Advancement Project Commends Legislative Leaders and Women's Caucus on Groundbreaking Budget Deal to Support Children and Families in Early Learning, K-12 and Family Strengthening
For Immediate Release
June 16, 2016
Contact: Karla Pleitéz Howell
(213)406-9149
KHowell@advanceproj.org
Advancement Project Commends Legislative Leaders and Women’s Caucus on Groundbreaking Budget Deal to Support Children and Families in Early Learning, K-12 and Family Strengthening
On Wednesday, June 15, 2016, the Assembly and Senate approved an important budget deal to support significant multi-year investments in early learning, K-12 and families in need.
As Assembly Speaker Anthony Rendon (D-Lakewood) stated:
“Today, we fight poverty and make history by eliminating the Maximum Family Grant. And we make other key human service and health care improvements as well. We improve early childhood education with a package of rate increases and preschool slots that will grow to $500 million and will continue to grow after the minimum wage is implemented.” http://www.asmdc.org/audio/20160615BudgetFloorRemarksRendon.mp3
“We thank our elected leaders and community allies for recognizing that both our youngest children and our school age children alike need multi-year, large scale investments, and we look forward to working with the Legislature and Governor to continue this system-building work in the coming years,” stated Advancement Project Executive Director, John Kim. “We celebrate today’s budget, and we are dedicated to the road ahead to ensure that our kids, particularly those in low-income communities of color, have the resources they need to thrive and learn.”
In alignment with the priorities of the Legislative Women’s Caucus, Assembly Speaker Anthony Rendon, Senate pro Tem Kevin de Leon (D-Los Angeles) and budget conference committee members reached a budget agreement for early learning that includes much-needed investments that are expected to total half a billion dollars in new funding over the next few years. These multi-year investments include supporting fairer wages by raising the Standard Reimbursement Rate and Regional Market Rate, with additional intent language to continue raising wages for the ECE workforce in light of the new minimum wage law.
The early learning package also sets out a three-year phased plan to expand full-day preschool to almost 9,000 low income young children who currently lack access to learning opportunities.
“These multi-year investments represent a departure from one-year, standalone investments and signal the Legislature’s willingness to plan and build an early learning system that supports increasing numbers of young children in high quality settings,” commented Karla Pleitez Howell, Director of Educational Equity at Advancement Project.
The budget deal also preserves transitional kindergarten funding and protects the many thousands of children and families who are counting on early learning opportunities in their local school districts through Transitional Kindergarten and Expanded Transitional Kindergarten for this next school year.
“This budget frankly follows the famous wisdom from Frederick Douglass who told us over a century ago that it’s easier to build a strong child than to fix broken men and women,” said Assemblyman Kevin McCarty (D-Sacramento), chair of the Assembly Subcommittee 2 on Education Finance.

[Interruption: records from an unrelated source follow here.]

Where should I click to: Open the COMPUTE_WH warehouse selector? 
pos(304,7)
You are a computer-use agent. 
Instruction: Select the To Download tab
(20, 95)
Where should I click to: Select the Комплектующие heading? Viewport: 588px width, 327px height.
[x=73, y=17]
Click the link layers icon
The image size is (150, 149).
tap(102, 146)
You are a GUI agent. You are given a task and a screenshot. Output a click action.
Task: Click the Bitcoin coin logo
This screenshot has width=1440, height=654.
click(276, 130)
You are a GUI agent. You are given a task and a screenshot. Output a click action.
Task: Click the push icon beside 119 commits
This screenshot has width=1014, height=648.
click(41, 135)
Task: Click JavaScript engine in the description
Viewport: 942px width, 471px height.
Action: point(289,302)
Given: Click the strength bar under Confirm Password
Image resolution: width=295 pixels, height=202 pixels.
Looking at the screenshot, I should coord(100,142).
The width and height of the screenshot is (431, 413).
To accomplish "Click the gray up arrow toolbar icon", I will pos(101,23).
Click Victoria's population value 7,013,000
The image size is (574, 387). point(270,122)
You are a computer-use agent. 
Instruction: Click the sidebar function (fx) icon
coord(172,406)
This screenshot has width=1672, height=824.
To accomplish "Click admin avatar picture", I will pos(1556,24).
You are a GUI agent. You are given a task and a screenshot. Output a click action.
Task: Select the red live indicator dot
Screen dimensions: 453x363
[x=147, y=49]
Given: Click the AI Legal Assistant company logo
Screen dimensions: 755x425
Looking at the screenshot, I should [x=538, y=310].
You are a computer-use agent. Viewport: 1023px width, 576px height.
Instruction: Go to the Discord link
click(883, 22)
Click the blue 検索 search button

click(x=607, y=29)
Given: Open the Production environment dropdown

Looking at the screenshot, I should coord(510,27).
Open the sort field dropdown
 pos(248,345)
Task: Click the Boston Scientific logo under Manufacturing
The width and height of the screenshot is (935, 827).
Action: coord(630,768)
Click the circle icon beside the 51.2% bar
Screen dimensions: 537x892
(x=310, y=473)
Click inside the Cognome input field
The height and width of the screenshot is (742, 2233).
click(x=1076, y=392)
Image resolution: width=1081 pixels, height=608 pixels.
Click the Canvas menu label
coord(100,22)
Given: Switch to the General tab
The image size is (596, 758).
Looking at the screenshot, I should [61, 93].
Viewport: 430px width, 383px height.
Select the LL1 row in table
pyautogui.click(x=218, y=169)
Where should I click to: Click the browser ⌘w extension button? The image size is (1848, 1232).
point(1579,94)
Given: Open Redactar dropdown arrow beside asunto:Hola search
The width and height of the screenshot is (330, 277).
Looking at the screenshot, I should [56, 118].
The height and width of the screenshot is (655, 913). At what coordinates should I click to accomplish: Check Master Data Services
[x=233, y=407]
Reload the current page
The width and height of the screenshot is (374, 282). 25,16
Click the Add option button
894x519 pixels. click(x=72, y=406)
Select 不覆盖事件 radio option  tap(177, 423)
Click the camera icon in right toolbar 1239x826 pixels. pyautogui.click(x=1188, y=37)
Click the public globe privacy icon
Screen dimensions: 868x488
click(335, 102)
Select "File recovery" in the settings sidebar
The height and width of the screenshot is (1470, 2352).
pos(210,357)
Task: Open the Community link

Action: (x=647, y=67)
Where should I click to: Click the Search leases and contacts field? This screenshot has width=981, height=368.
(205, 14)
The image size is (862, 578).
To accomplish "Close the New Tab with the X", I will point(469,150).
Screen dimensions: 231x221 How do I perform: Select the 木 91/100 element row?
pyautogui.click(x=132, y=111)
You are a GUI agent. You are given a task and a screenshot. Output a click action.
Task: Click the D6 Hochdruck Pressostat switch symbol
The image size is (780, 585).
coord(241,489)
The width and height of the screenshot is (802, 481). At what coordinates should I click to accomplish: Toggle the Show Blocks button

For growing families, the budget deal also includes important provisions to better support California’s babies born into poverty. The budget deal abolishes the Maximum Family Grant (MFG), which withheld additional benefits to poor families who had new babies while receiving public assistance. Estimates suggest that this law unnecessarily harms approximately 130,000 children in 95,000 families across California with its child-facing penalties and Advancement Project thanks Senator Holly Mitchell and other forward thinking legislators for leading this charge.
For K-12, the proposed budget deal reflects continued generosity in its accelerated implementation of the Local Control Funding Formula (LCFF), providing $2.94 billion in funding for LCFF and bringing the total LCFF funding to $55.8 billion in 2016-17. The budget deal also proposes $200 million for the K-12 College Readiness Block Grant for LEAs to better prepare low-income, English learner, and foster students for college eligibility and admission, as well as $35 million for the Teacher Workforce Package to address the teacher shortage.
“California’s values are most clearly stated in the dollars and cents of its budget. We commend Speaker Rendon, Senate pro Tem De Leon, and the Women’s Caucus for honoring the promise of California’s next generation and aligning our tax dollars and our values,” stated Kim Pattillo Brownson, Managing Director of Policy and Advocacy at Advancement Project. “From babies born in poor families facing the Maximum Family Grant, to young children struggling to find early learning opportunities, to older children in K-12 seeking a fair chance to prepare for the world of college or work — our legislative champions have prioritized significant multi-year investments that signal their commitment to build the system our children need and deserve.”
Advancement Project is a next generation, multiracial civil rights organization. In California we champion the struggle for greater equity and opportunity for all, fostering upward mobility in communities most impacted by economic and racial injustice. We build alliances and trust, use data-driven policy solutions, create innovative tools, and work alongside communities to ignite social transformation!